Collected data:
================

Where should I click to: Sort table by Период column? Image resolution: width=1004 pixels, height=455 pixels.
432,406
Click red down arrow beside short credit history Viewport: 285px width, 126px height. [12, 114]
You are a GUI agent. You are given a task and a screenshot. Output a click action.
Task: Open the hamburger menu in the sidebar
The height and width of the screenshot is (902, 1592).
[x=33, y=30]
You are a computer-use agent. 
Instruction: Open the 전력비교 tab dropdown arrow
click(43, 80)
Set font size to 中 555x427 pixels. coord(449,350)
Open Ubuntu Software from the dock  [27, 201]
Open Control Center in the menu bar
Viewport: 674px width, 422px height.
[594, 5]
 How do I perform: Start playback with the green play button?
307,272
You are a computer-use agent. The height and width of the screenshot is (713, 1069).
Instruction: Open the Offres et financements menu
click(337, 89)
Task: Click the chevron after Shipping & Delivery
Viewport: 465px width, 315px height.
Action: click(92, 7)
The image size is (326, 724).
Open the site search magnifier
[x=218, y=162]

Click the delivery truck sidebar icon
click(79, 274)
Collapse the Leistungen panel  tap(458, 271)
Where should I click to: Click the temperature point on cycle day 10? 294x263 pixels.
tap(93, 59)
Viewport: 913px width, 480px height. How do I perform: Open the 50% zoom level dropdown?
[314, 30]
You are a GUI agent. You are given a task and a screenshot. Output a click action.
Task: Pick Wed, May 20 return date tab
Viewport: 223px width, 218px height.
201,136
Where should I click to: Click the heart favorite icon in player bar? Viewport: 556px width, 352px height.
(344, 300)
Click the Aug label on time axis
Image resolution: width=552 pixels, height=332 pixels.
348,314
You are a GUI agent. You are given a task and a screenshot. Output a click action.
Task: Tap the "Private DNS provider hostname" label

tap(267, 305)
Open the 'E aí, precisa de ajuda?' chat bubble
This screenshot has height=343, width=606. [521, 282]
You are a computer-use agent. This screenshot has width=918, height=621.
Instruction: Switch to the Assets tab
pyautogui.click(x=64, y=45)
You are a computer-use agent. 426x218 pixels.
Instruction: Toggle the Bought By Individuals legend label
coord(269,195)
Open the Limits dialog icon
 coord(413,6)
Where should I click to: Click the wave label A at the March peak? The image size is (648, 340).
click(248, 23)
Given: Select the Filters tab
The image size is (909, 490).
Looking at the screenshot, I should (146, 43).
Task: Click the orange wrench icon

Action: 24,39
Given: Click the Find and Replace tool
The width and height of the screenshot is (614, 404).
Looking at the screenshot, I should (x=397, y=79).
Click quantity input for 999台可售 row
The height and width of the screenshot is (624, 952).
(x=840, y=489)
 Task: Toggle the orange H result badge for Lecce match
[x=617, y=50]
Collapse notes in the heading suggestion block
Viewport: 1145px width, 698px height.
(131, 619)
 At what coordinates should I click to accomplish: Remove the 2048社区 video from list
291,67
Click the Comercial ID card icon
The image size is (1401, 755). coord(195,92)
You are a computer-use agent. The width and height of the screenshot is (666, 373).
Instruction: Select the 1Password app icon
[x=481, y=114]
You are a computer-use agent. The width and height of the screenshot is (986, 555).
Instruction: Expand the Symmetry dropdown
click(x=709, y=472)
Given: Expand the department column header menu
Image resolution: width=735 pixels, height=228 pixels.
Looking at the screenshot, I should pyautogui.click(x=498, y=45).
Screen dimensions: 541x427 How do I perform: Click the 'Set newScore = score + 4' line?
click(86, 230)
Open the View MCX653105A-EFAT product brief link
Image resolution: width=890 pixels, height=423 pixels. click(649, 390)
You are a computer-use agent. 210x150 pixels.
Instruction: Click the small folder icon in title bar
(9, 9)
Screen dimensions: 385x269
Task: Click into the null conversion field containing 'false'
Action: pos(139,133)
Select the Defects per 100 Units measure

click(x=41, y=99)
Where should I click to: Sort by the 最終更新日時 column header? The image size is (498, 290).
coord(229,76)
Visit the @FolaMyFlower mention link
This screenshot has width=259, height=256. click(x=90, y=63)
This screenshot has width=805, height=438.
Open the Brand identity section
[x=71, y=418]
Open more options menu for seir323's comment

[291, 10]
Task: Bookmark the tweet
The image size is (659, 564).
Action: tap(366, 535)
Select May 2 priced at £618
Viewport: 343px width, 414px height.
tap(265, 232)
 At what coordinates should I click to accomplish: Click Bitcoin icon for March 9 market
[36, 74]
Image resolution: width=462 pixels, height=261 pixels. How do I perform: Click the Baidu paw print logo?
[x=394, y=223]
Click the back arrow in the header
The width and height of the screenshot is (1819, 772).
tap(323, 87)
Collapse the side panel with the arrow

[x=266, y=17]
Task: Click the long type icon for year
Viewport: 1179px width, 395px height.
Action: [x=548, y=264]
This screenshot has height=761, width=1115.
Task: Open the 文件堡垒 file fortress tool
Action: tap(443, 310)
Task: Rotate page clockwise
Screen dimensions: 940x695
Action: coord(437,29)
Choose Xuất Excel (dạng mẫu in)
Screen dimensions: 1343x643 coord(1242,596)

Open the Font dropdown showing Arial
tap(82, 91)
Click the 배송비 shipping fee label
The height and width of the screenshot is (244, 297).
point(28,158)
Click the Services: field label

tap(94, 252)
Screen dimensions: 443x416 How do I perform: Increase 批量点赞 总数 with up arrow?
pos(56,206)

================

• **WHAT YOU NEED TO DO**:
The result should be every line that contains "agent", copied from the entries.

• **ANSWER SPACE**:
You are a GUI agent. You are given a task and a screenshot. Output a click action.
You are a computer-use agent. 
You are a computer-use agent. The height and width of the screenshot is (713, 1069).
You are a GUI agent. You are given a task and a screenshot. Output a click action.
You are a GUI agent. You are given a task and a screenshot. Output a click action.
You are a computer-use agent. This screenshot has width=918, height=621.
You are a computer-use agent. 426x218 pixels.
You are a computer-use agent. The width and height of the screenshot is (666, 373).
You are a computer-use agent. The width and height of the screenshot is (986, 555).
You are a computer-use agent. 210x150 pixels.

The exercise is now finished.